• _Short exercise_
List each line of the material below that contains the word "Where". Case matters.

• _Records shown_
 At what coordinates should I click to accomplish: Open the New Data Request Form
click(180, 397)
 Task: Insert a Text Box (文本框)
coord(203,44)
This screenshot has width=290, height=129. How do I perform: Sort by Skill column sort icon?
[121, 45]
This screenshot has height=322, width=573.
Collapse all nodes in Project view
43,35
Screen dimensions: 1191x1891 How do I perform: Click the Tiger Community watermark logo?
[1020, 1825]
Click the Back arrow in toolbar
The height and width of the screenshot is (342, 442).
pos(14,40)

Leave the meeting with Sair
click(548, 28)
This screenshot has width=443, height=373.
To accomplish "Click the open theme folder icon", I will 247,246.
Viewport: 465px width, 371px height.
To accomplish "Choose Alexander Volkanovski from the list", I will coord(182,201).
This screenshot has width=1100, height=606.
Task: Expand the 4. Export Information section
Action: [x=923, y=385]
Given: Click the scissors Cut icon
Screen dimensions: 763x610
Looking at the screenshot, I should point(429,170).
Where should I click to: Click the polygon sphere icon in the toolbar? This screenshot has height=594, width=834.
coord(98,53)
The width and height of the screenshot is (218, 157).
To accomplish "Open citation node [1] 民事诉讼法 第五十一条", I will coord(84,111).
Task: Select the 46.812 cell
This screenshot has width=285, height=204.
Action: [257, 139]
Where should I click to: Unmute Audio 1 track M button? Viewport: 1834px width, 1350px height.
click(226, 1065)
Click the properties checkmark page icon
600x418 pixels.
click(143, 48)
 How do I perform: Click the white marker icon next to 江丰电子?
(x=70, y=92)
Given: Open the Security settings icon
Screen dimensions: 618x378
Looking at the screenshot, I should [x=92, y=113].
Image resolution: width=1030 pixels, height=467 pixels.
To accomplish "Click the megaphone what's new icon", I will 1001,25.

• _Exercise output_
Where should I click to: Click the polygon sphere icon in the toolbar? This screenshot has height=594, width=834.
Where should I click to: Unmute Audio 1 track M button? Viewport: 1834px width, 1350px height.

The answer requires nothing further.